Pick one and use it consistently across all examples and the final query.
How Many Examples?
More is not always better. Research and practice suggest:
- 1-shot — enough for simple format demonstration
- 3-shot — the sweet spot for most classification and extraction tasks
- 5-10 shot — needed for tasks with meaningful variation or complex reasoning
- 10+ shot — diminishing returns; consider fine-tuning instead
For tasks with multiple classes or output types, aim for at least one example per class.

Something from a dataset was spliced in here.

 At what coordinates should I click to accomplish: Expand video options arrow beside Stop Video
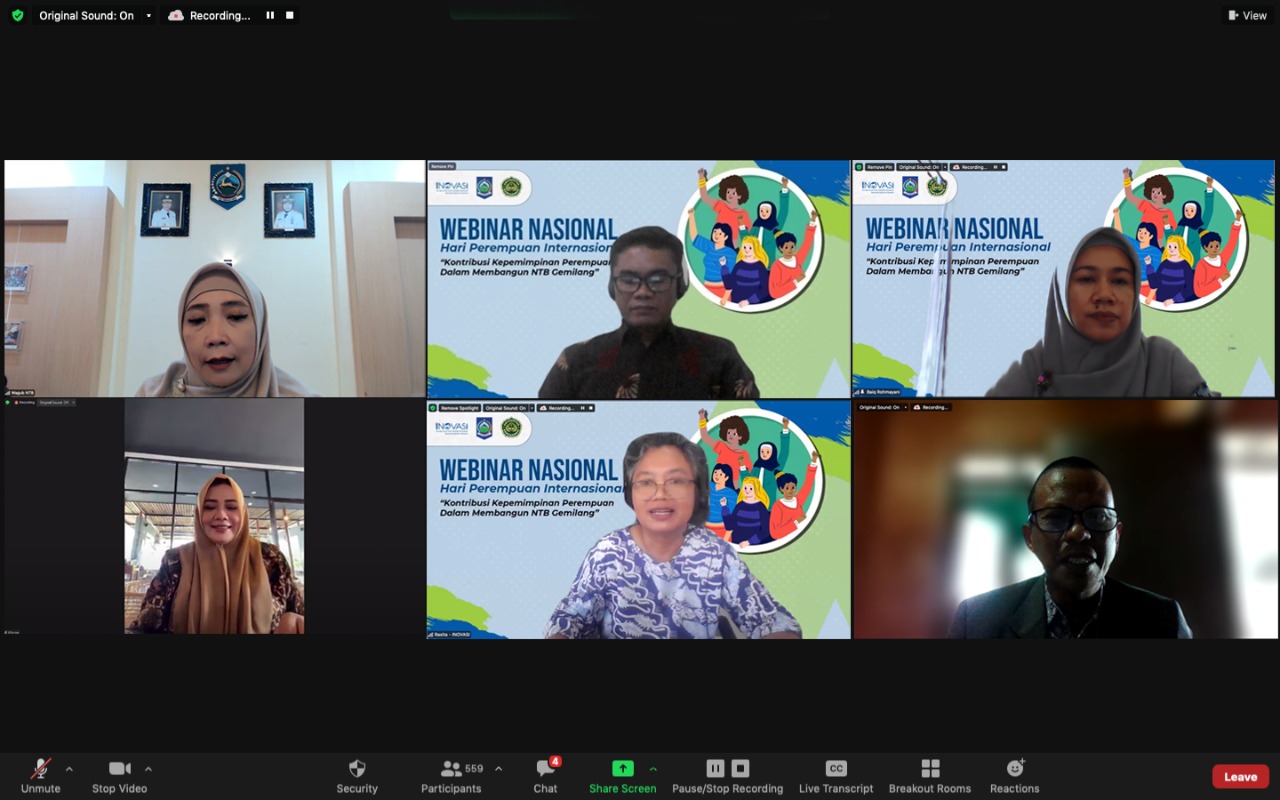(x=148, y=769)
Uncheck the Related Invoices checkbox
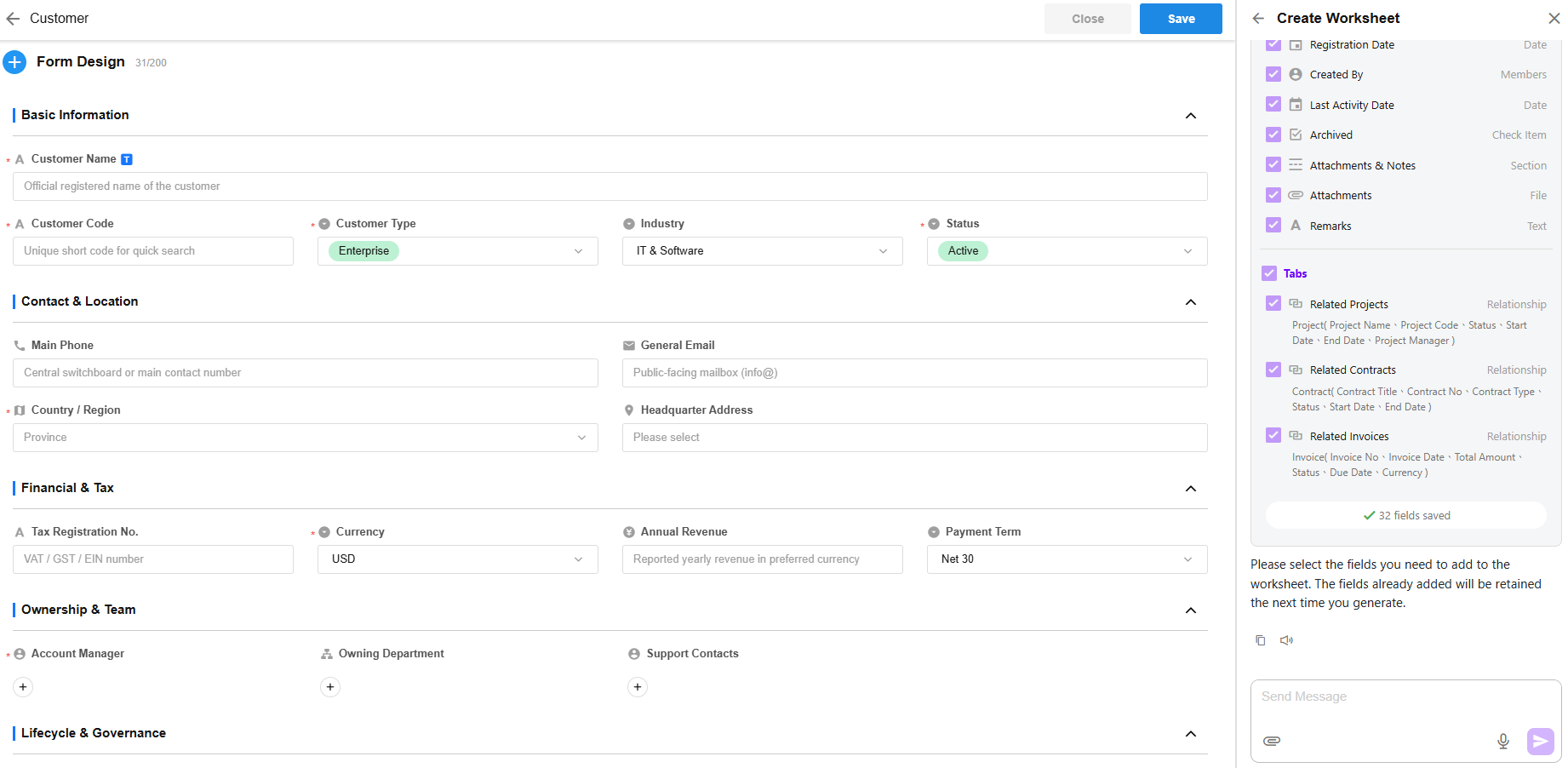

Example Selection Strategy
This is the highest-leverage decision in few-shot prompting.
Diversity Over Repetition
Don't pick three examples that are nearly identical. Cover different facets of the task:
# BAD: Three nearly identical positive reviews
Input: "Great product, loved it!"
Output: positive
Input: "Amazing quality, highly recommend"
Output: positive
Input: "Best purchase I've made this year"
Output: positive
# GOOD: Covers different cases
Input: "Great product, loved it!"
Output: positive
Input: "Arrived damaged and customer service was unhelpful"
Output: negative
Input: "It's fine, does what it says, nothing special"
Output: neutral
Recency Bias
Models weight recent context more heavily. Put your most important or representative example last — immediately before the actual query.
Show Don't Tell on Edge Cases
If there's a tricky case users will encounter, demonstrate it explicitly rather than describing it in instructions:
# Showing how to handle missing data
Input: "TechCorp is exploring fundraising options but has not announced a final amount"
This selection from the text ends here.